Understanding this boundary prevents weeks of frustration. The EMP does not provide personal support workers for bathing or grooming, meal preparation or housekeeping, 24-hour live-in nursing, companion care or social supervision, or transportation to medical appointments.

If your parent needs both clinical care and personal support, they will interact with two entirely separate provincial systems: the EMP (Department of Health, free under Medicare) and the Long Term Care Program (Department of Social Development, income-tested). These departments do not automatically communicate with each other, so families need to initiate both applications independently.

Coordinating EMP with Other Home Care

Many families discover that EMP nursing visits alone are not enough. A parent recovering from a hip replacement may get physiotherapy through the EMP but still need daily help with bathing and cooking. In that scenario, the family must also apply to the Department of Social Development's home support program by calling 1-833-733-7835 or applying online through Social Supports NB.

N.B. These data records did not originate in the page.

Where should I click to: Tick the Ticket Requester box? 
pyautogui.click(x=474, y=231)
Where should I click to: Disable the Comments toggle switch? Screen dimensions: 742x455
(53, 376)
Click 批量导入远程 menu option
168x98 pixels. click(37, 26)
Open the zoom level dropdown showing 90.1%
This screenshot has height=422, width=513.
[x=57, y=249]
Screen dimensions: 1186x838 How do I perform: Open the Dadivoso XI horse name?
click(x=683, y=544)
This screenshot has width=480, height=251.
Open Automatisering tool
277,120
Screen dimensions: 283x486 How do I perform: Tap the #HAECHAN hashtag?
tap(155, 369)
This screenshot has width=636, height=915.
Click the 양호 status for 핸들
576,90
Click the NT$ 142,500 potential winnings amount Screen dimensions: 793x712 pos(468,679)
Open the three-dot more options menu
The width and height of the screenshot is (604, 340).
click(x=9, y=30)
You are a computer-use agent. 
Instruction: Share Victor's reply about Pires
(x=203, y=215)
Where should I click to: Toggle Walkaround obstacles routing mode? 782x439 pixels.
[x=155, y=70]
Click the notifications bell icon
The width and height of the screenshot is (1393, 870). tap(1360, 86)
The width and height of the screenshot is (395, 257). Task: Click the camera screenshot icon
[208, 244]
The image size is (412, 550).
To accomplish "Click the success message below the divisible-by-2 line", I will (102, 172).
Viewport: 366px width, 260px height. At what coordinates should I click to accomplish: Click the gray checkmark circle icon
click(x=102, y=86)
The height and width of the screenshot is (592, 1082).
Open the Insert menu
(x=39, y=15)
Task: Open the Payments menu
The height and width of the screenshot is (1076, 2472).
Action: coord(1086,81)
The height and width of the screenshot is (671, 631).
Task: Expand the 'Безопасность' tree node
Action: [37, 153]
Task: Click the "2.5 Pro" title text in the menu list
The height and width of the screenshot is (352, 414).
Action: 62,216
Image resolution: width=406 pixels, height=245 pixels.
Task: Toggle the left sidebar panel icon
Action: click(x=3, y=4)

The Department of Social Development will conduct its own functional and financial assessment. If your parent qualifies, they can receive subsidized home support services alongside their EMP clinical visits — but through different providers on different schedules.

For families navigating both systems simultaneously, the New Brunswick Care Decision Guide walks through the complete application process for each program, including what documents to prepare and what to expect during the financial assessment.

Key Takeaways

The Extra-Mural Program is one of the strongest publicly funded home healthcare systems in Canada. It covers everything from post-surgical recovery to end-of-life palliative care, and it costs families nothing. The critical thing to understand is what it does not cover — personal care and daily living support — so you can apply to the right provincial program for each type of help your parent needs.